Das Beispiel von Eva und ihren Eltern beweist, dass eine Umstellung der Ernährungsweise funktioniert, wenn alle Familienmitglieder mitmachen. Hyperinsulinämie mit Insulinresistenz ist eine der meistverbreiteten Hormonstörungen unserer Zeit. Seit etwa 50 Jahren gibt es Analysemethoden, mit welchen Insulin gemessen werden kann. So ist mittlerweile bekannt, dass es große Unterschiede in der Ausschüttung von Insulin auf eine gegebene Menge von Glukose gibt. Je nach Individuum variiert die Insulinantwort zwischen dem Ein- und Sechsfachen in einer relativ kleinen Population, ohne die Ausreißer nach unten und oben mitzuzählen.

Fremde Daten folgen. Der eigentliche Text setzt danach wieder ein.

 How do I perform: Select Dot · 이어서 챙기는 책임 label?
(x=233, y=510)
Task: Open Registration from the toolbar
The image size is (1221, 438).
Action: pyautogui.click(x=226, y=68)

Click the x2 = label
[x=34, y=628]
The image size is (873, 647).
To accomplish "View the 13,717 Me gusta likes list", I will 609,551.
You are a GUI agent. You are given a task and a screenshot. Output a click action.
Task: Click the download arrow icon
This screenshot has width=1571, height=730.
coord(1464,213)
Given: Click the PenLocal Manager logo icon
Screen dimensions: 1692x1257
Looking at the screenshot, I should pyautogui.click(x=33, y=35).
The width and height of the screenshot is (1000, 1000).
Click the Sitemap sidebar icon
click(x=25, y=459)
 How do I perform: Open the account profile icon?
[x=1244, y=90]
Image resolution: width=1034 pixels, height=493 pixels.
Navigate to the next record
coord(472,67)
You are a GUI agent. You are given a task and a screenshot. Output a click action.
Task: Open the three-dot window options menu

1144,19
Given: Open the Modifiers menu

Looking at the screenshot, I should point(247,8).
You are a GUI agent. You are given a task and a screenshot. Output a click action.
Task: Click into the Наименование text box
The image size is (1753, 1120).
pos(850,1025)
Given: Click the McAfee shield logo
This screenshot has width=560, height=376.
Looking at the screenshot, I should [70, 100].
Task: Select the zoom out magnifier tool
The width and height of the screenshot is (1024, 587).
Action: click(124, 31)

Diejenigen unter uns, deren Mitochondrien größere Mengen an Glukose schlecht tolerieren und deren Pankreas überschießend auf Glukose reagiert, haben bei unserer heutigen zucker- und stärkereichen Standardkost ihr Leben lang gegen Übergewicht anzukämpfen, laufen Gefahr, an Herzinfarkt oder Gehirnschlag zu versterben und bilden mit großer Wahrscheinlichkeit spätestens im Rentenalter einen manifesten Diabetes aus.
Nein, der pandemische Anstieg von Fettleibigkeit, Herz-Kreislauf-Erkrankungen und Diabetes liegt nicht daran, dass die Menschheit auf einmal auf der faulen Haut liegt, statt sich zu bewegen und sich überfrisst, statt Maß zu halten. Der Hauptgrund ist, dass raffinierter Zucker und hoch stärkehaltige Lebensmittel und Fertiggerichte einen immer größeren Anteil an der menschlichen Ernährung einnehmen und bei immer mehr Menschen die Toleranzschwelle überschreiten. Diese Produkte sind billig, lange Zeit haltbar, schmecken nach mehr und füllen weltumspannend die Regale der Supermärkte. Ihre Herstellung und Vermarktung liegt vorzugsweise in den Händen großer internationaler Konzerne, welche mit allen Mitteln des modernen Marketings ihren Umsatz und Profit steigern wollen. Kinder sind da eine besonders wichtige Zielgruppe; denn einmal in der Kindheit erworbene Marken und Geschmackspräferenzen bleiben oft das ganze Leben über vorherrschend.
Muss man da mitmachen? Nein, ganz gewiss nicht!